Location: Strakonice, South Bohemia
Strakonice has a long
beer brewing tradition. The town grew from the villages below the
castle built in 1230. Beer had been brewed there since before 1308.
Bavor IV of Strakonice granted the local people the right to brew
beer on 8th
December 1367.
Due to the hardships of the Thirty Years’ War, the
impoverished beer makers agreed with the town authorities to
establish a common brewery in house No. 47 in 1649. At that time,
there were 158 houses with the right to brew beer in Strakonice. The
town brewery was expanding, and the old technology was replaced by
new industrial ones. In 1873-74 a steam-driven brewery was built on
the bank of the Otava river, and the old house turned into a malt
house. The World War I. and II. was a catastrophe for the local beer
making too, and in 1948 the brewery was nationalized and incorporated
into South Bohemian Breweries. After the Velvet Revolution the life
of the brewery has been changed. After a long process of
privatization, in 2005 the Strakonice Brewery went to the ownership
of the city, and now the town of Strakonice is the only shareholder
of this company.
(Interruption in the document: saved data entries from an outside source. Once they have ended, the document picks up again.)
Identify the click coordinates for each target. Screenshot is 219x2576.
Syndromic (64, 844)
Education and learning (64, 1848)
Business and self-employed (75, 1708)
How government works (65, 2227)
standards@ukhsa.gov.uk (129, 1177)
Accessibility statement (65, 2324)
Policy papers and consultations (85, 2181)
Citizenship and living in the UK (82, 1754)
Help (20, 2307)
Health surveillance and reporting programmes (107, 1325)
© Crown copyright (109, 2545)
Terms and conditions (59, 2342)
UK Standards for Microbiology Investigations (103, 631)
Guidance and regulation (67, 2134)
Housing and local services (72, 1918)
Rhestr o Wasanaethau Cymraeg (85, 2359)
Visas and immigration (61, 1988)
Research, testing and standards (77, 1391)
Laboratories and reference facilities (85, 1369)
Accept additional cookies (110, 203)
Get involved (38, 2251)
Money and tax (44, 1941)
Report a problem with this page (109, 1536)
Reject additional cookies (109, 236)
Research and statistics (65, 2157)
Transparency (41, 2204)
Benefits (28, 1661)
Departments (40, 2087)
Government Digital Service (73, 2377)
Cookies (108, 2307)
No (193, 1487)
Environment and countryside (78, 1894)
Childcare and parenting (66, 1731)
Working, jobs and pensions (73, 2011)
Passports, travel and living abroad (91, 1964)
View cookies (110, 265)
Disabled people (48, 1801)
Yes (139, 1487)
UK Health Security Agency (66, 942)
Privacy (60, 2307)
Extensive modernization was started and it will
completed in 2019. In 2011 the company changed its name to DUDÁK
(Bagpiper). The brewery offers various types of beer that are
demanded, among others Švanda
draught pale ale, Dudák premium pale and dark lager, Klostermann
semi-dark lager, or Král Šumavy
pale lager. Another popular brand is Sklepák unfiltered lager. The
taste of Strakonice beer is strong and popular.